§ **Your task**
Leave out the images and output the records word for word.

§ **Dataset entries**
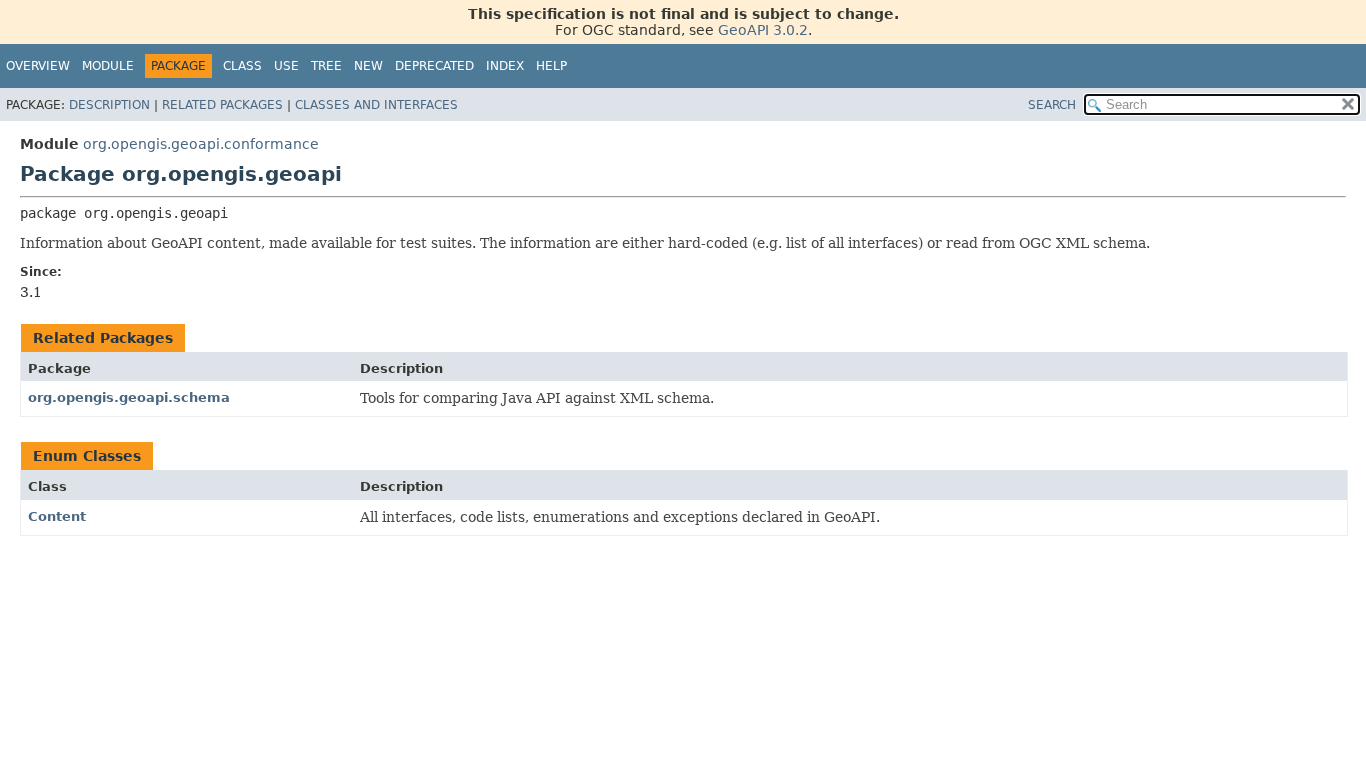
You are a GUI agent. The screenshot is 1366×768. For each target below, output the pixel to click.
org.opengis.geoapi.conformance (201, 144)
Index (505, 66)
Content (57, 516)
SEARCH (1052, 105)
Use (286, 66)
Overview (38, 66)
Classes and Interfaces (376, 105)
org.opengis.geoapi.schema (129, 397)
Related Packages (222, 105)
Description (109, 105)
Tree (326, 66)
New (368, 66)
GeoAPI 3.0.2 (763, 30)
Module (108, 66)
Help (551, 66)
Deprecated (434, 66)
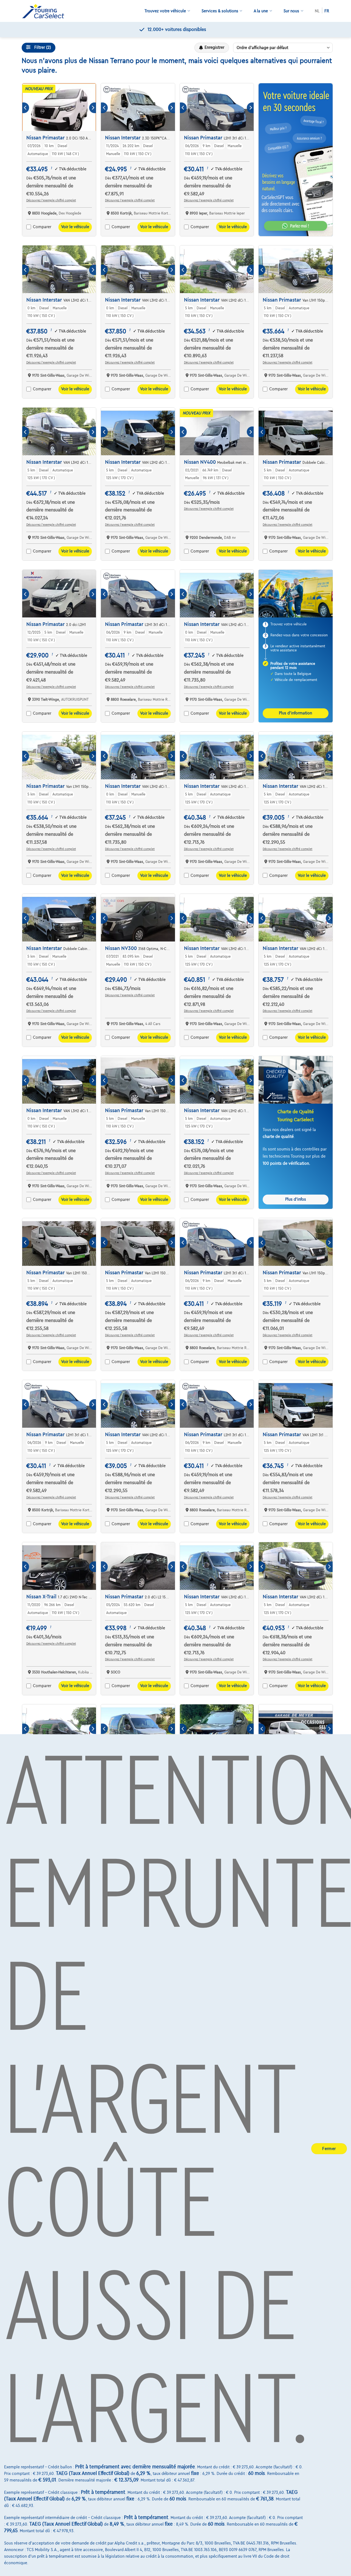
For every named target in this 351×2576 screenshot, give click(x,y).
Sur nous (291, 11)
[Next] (92, 107)
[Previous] (25, 107)
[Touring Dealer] (45, 11)
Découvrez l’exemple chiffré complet (51, 200)
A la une (261, 11)
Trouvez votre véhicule (165, 11)
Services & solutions (220, 11)
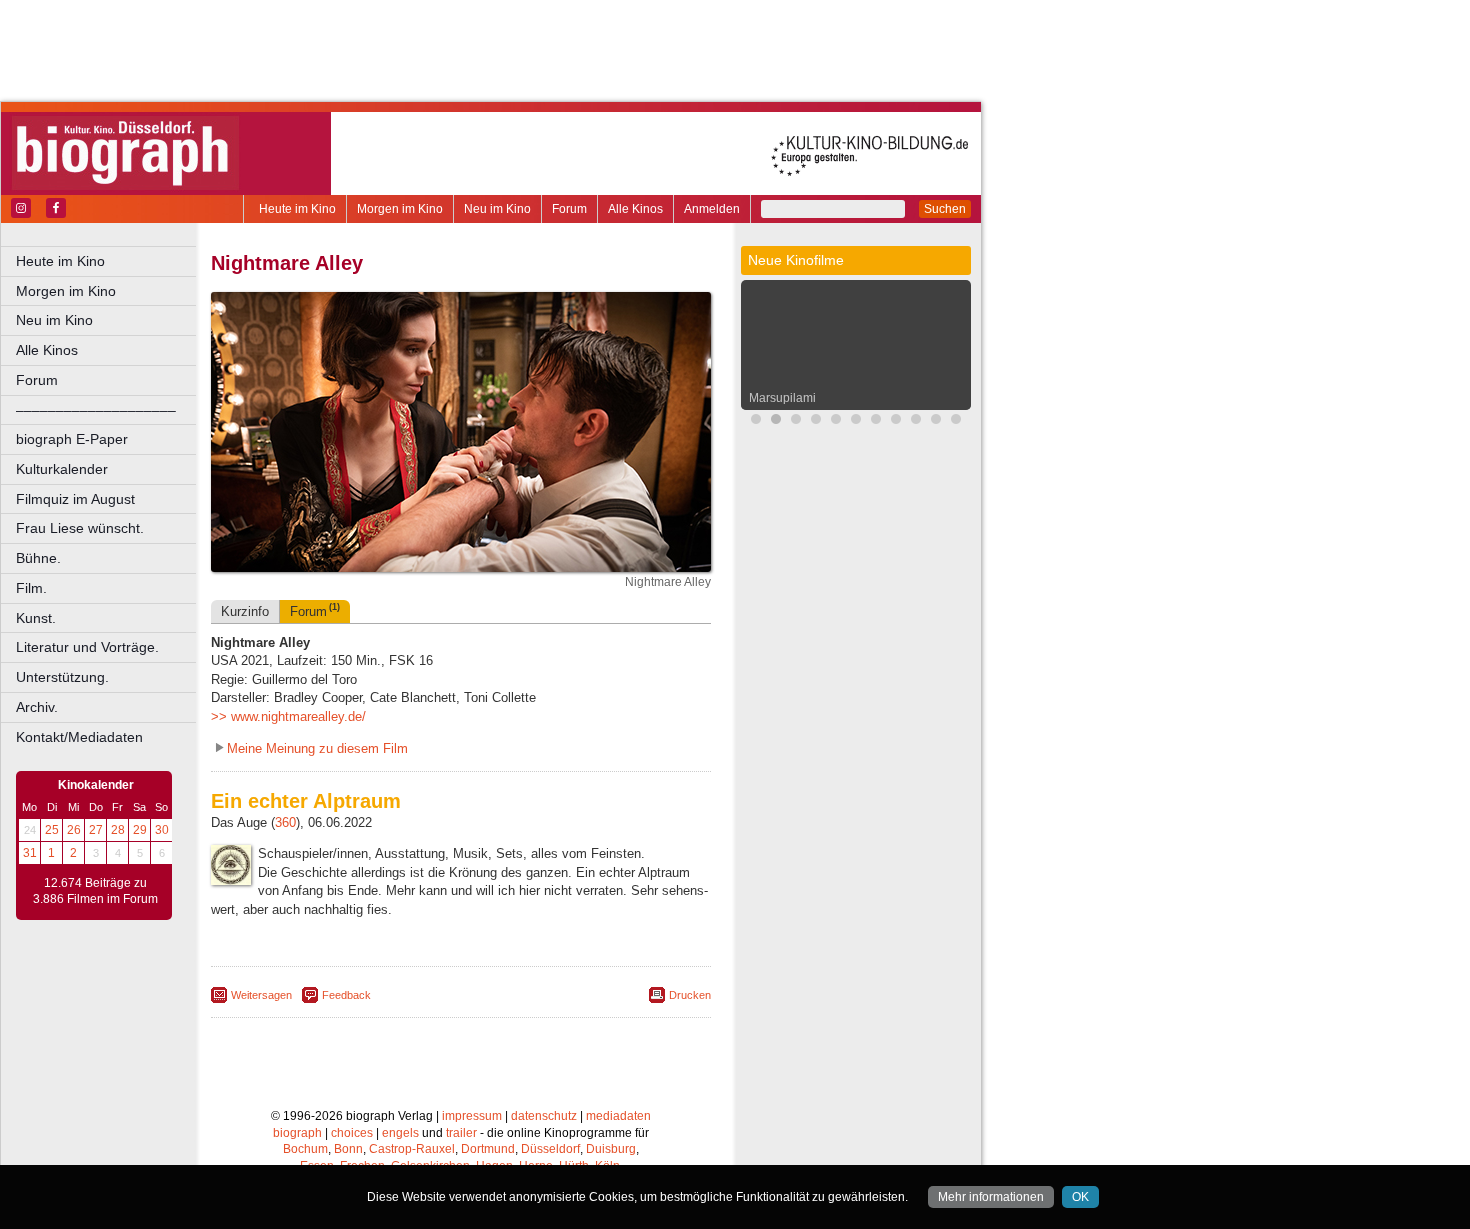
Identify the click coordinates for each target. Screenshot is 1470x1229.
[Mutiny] (896, 421)
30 (162, 830)
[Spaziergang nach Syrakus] (916, 421)
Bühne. (38, 558)
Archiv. (37, 707)
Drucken (690, 995)
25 (52, 830)
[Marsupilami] (776, 421)
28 (118, 830)
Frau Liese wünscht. (80, 528)
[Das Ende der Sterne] (796, 421)
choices (352, 1133)
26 (74, 830)
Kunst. (36, 618)
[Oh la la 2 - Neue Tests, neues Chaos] (816, 421)
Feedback (346, 995)
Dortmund (488, 1149)
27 (96, 830)
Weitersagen (261, 995)
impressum (472, 1116)
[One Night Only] (756, 421)
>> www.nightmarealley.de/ (288, 716)
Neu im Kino (497, 209)
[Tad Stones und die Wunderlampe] (876, 421)
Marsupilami (782, 398)
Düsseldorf (550, 1149)
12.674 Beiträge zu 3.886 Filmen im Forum (95, 891)
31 (30, 853)
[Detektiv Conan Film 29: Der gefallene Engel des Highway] (856, 421)
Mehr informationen (991, 1197)
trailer (461, 1133)
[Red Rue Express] (936, 421)
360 (285, 822)
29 (140, 830)
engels (400, 1133)
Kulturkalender (62, 469)
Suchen (945, 209)
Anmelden (712, 209)
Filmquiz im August (75, 499)
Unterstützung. (62, 677)
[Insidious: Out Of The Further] (836, 421)
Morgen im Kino (400, 209)
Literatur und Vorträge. (87, 647)
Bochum (305, 1149)
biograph (297, 1133)
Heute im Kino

§ **Answer box**
You are a GUI agent. The screenshot is 1366×768. For each target below, output the pixel to click.
org.opengis.geoapi.conformance (201, 144)
Index (505, 66)
Content (57, 516)
SEARCH (1052, 105)
Use (286, 66)
Overview (38, 66)
Classes and Interfaces (376, 105)
org.opengis.geoapi.schema (129, 397)
Related Packages (222, 105)
Description (109, 105)
Tree (326, 66)
New (368, 66)
GeoAPI 3.0.2 (763, 30)
Module (108, 66)
Help (551, 66)
Deprecated (434, 66)
For every named target in this 351×2576 screenshot, give click(x,y).
Sur nous (291, 11)
[Next] (92, 107)
[Previous] (25, 107)
[Touring Dealer] (45, 11)
Découvrez l’exemple chiffré complet (51, 200)
A la une (261, 11)
Trouvez votre véhicule (165, 11)
Services & solutions (220, 11)
Identify the click coordinates for each target. Screenshot is 1470x1229.
[Mutiny] (896, 421)
30 (162, 830)
[Spaziergang nach Syrakus] (916, 421)
Bühne. (38, 558)
Archiv. (37, 707)
Drucken (690, 995)
25 (52, 830)
[Marsupilami] (776, 421)
28 (118, 830)
Frau Liese wünscht. (80, 528)
[Das Ende der Sterne] (796, 421)
choices (352, 1133)
26 (74, 830)
Kunst. (36, 618)
[Oh la la 2 - Neue Tests, neues Chaos] (816, 421)
Feedback (346, 995)
Dortmund (488, 1149)
27 (96, 830)
Weitersagen (261, 995)
impressum (472, 1116)
[One Night Only] (756, 421)
>> www.nightmarealley.de/ (288, 716)
Neu im Kino (497, 209)
[Tad Stones und die Wunderlampe] (876, 421)
Marsupilami (782, 398)
Düsseldorf (550, 1149)
12.674 Beiträge zu 3.886 Filmen im Forum (95, 891)
31 (30, 853)
[Detektiv Conan Film 29: Der gefallene Engel des Highway] (856, 421)
Mehr informationen (991, 1197)
trailer (461, 1133)
[Red Rue Express] (936, 421)
360 (285, 822)
29 (140, 830)
engels (400, 1133)
Kulturkalender (62, 469)
Suchen (945, 209)
Anmelden (712, 209)
Filmquiz im August (75, 499)
Unterstützung. (62, 677)
[Insidious: Out Of The Further] (836, 421)
Morgen im Kino (400, 209)
Literatur und Vorträge. (87, 647)
Bochum (305, 1149)
biograph (297, 1133)
Heute im Kino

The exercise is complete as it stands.